Forget What You Want

When it comes to Web content, people are often quick to rattle off a “here’s what I want” list. Something like, “I want to say how cool our latest offering is and we have to give the marketing team a section and the technology team needs a page and I want a flashing, bouncing, glittering picture on the home page… ” and so on.

If you build it, they will come, right? Wrong. In a post about what USA Today has done well in the print publishing industry, Farrell Kramer of Farrell Kramer Communications gives this lesson: “You must give people what they want, not what you want them to want.” The same is true on the Web.

People don’t care how cool you think your new product is. Of course you think it’s cool- It’s your product. People don’t care what the structure of your organization is. They don’t know if the information they want is from your marketing department or customer service. And those flashy, bouncy things? People don’t like those. They’re distracting and they make your site load slower.
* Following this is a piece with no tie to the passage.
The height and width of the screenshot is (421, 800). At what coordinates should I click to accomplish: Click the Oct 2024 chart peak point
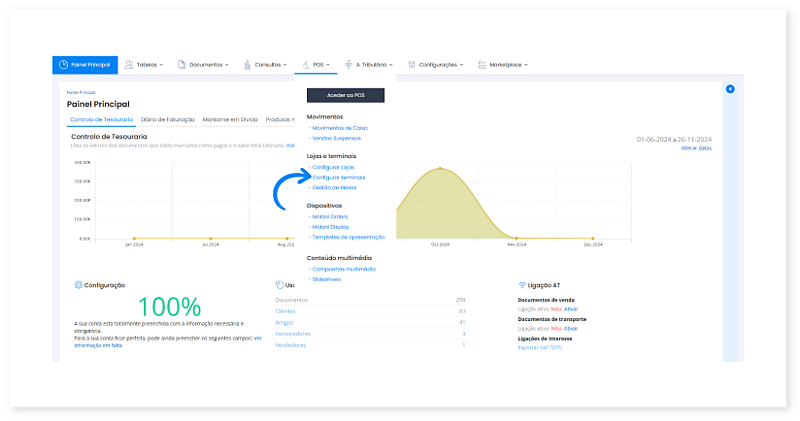[x=440, y=168]
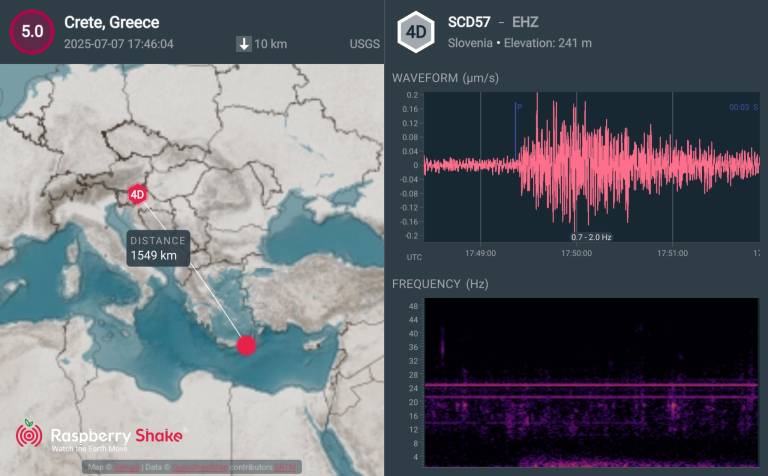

Forgive me if this sounds a bit harsh. Visitors will spend about 30 seconds on your site to determine if what they need is there. If you paid attention, you noticed the phrasing was “if what they need is there. You want to give them what they want. You want your site to be the place they found whatever it is that was useful to them.

How do you know what they want? Ask them. Sometimes the best ideas come from your users, not your marketing department, not even your Web developer. Yes, both of these are also great resources, but nothing takes the place of speaking with your customers or potential customers.

Forget what you want. What do they want?

Now, go give it to them.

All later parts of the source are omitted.